*What to do*: Keep the images out while you retype all of the data exactly.

(Collection entries)
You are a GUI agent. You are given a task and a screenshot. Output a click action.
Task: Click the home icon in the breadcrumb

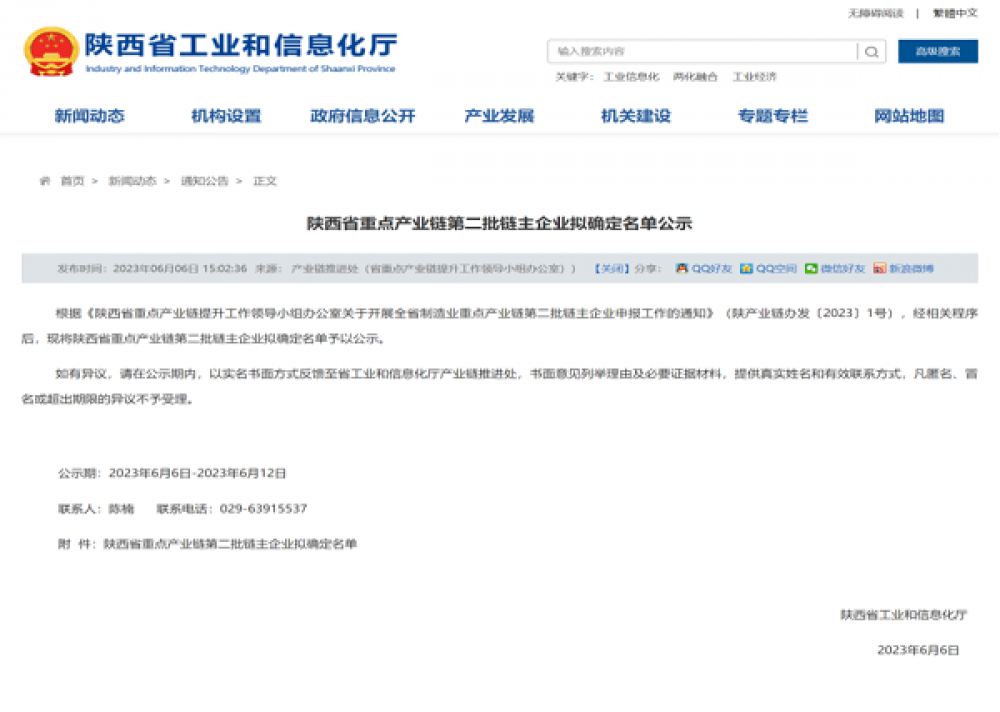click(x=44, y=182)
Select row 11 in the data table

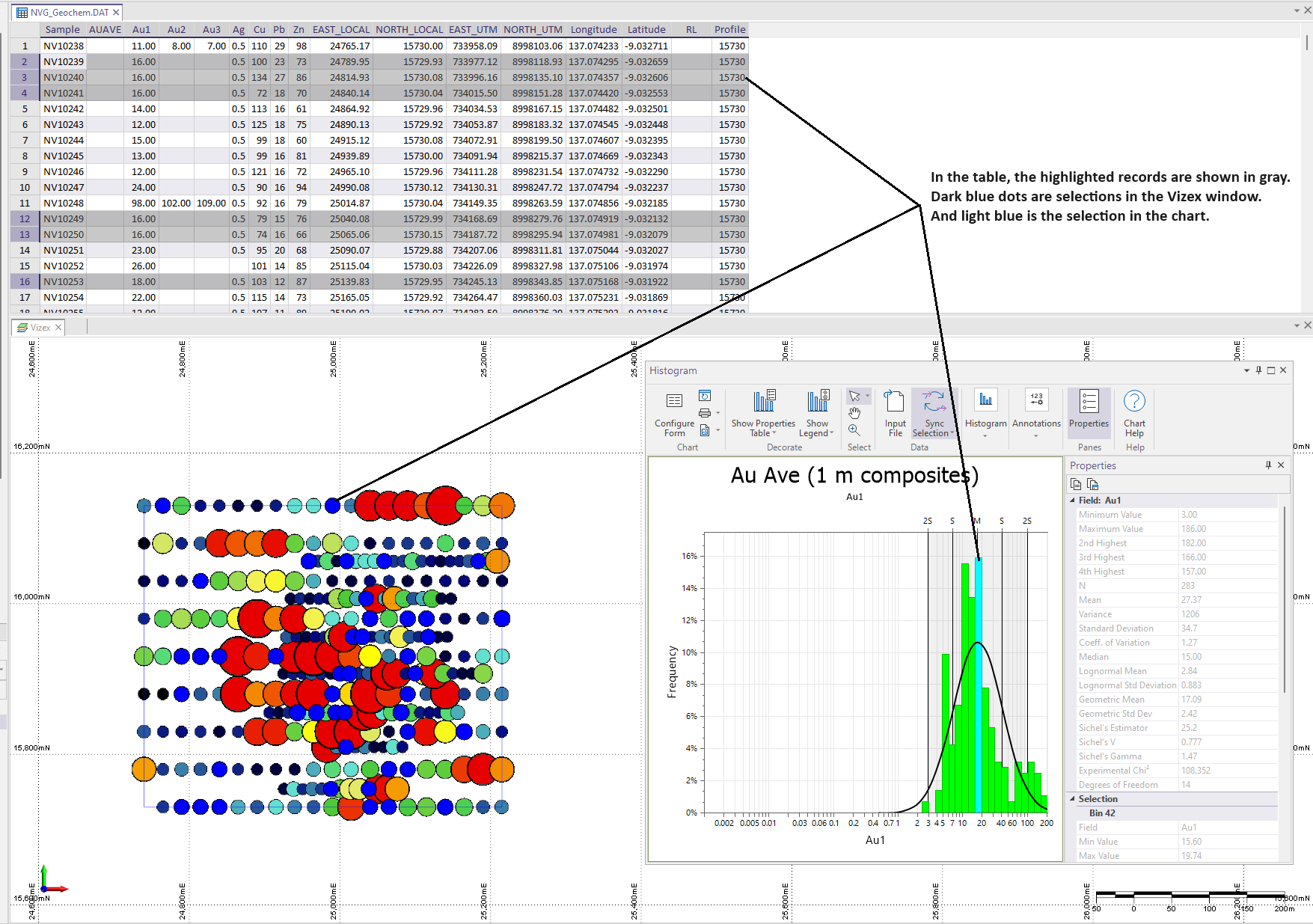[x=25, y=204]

*Answer area*:
You are a GUI agent. You are given a task and a screenshot. Output a click action.
Task: Click the home icon in the breadcrumb

click(x=44, y=182)
Select row 11 in the data table

[x=25, y=204]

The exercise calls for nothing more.